IEEE Trans Cybern. 2019 Feb;49(2):403-416. doi: 10.1109/TCYB.2017.2774266. Epub 2017 Dec 4.
Traditional ensemble learning approaches explore the feature space and the sample space, respectively, which will prevent them to construct more powerful learning models for noisy real-world dataset classification. The random subspace method only search for the selection of features. Meanwhile, the bagging approach only search for the selection of samples. To overcome these limitations, we propose the hybrid incremental ensemble learning (HIEL) approach which takes into consideration the feature space and the sample space simultaneously to handle noisy dataset. Specifically, HIEL first adopts the bagging technique and linear discriminant analysis to remove noisy attributes, and generates a set of bootstraps and the corresponding ensemble members in the subspaces. Then, the classifiers are selected incrementally based on a classifier-specific criterion function and an ensemble criterion function. The corresponding weights for the classifiers are assigned during the same process. Finally, the final label is summarized by a weighted voting scheme, which serves as the final result of the classification. We also explore various classifier-specific criterion functions based on different newly proposed similarity measures, which will alleviate the effect of noisy samples on the distance functions. In addition, the computational cost of HIEL is analyzed theoretically. A set of nonparametric tests are adopted to compare HIEL and other algorithms over several datasets. The experiment results show that HIEL performs well on the noisy datasets. HIEL outperforms most of the compared classifier ensemble methods on 14 out of 24 noisy real-world UCI and KEEL datasets.

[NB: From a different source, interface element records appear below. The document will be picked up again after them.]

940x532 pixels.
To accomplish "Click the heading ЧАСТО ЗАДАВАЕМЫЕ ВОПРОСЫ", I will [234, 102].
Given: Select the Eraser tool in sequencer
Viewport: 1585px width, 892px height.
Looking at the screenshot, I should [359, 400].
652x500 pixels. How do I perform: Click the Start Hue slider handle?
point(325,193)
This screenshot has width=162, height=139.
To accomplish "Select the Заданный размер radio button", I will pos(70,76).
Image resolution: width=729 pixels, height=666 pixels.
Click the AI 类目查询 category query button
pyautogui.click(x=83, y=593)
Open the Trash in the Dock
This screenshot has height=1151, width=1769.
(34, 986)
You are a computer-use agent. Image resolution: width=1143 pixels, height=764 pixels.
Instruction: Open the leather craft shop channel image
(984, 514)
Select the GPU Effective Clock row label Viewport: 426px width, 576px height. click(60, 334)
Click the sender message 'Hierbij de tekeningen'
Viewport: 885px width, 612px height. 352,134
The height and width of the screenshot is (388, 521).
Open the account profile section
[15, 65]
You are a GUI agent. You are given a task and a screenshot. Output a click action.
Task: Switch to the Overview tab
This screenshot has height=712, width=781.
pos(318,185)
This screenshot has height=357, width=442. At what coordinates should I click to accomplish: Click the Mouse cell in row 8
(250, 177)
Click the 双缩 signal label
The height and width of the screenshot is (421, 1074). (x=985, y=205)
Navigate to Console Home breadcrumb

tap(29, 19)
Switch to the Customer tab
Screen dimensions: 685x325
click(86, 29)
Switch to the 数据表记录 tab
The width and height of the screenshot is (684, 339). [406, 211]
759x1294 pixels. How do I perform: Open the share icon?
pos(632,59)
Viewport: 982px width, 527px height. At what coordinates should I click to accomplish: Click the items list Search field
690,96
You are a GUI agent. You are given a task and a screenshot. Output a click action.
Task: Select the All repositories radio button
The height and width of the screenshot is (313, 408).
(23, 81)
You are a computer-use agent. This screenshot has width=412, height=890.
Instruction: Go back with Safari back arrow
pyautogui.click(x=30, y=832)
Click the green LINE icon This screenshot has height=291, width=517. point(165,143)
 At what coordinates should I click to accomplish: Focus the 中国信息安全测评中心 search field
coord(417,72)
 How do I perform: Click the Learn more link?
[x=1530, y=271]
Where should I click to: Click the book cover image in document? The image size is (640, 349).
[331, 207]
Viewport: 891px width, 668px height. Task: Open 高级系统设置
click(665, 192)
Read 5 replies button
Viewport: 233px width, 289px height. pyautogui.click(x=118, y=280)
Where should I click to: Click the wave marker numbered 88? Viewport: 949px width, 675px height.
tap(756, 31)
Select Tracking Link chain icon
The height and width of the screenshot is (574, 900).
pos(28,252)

传统的集成学习方法分别探索特征空间和样本空间,这将阻止它们为嘈杂的现实世界数据集分类构建更强大的学习模型。随机子空间方法仅搜索特征的选择。同时,装袋方法仅搜索样本的选择。为了克服这些限制,我们提出了混合增量集成学习 (HIEL) 方法,该方法同时考虑特征空间和样本空间,以处理嘈杂的数据集。具体来说,HIEL 首先采用装袋技术和线性判别分析来去除嘈杂属性,并在子空间中生成一组引导和相应的集成成员。然后,根据特定于分类器的准则函数和集成准则函数,逐步选择分类器。在同一过程中,为分类器分配相应的权重。最后,通过加权投票方案总结最终标签,作为分类的最终结果。我们还探索了各种基于新提出的相似性度量的特定于分类器的准则函数,这将减轻嘈杂样本对距离函数的影响。此外,还从理论上分析了 HIEL 的计算成本。采用了一组非参数检验来比较 HIEL 和其他算法在多个数据集上的性能。实验结果表明,HIEL 在嘈杂数据集上表现良好。在 24 个嘈杂的 UCI 和 KEEL 数据集的 14 个数据集上,HIEL 优于大多数比较的分类器集成方法。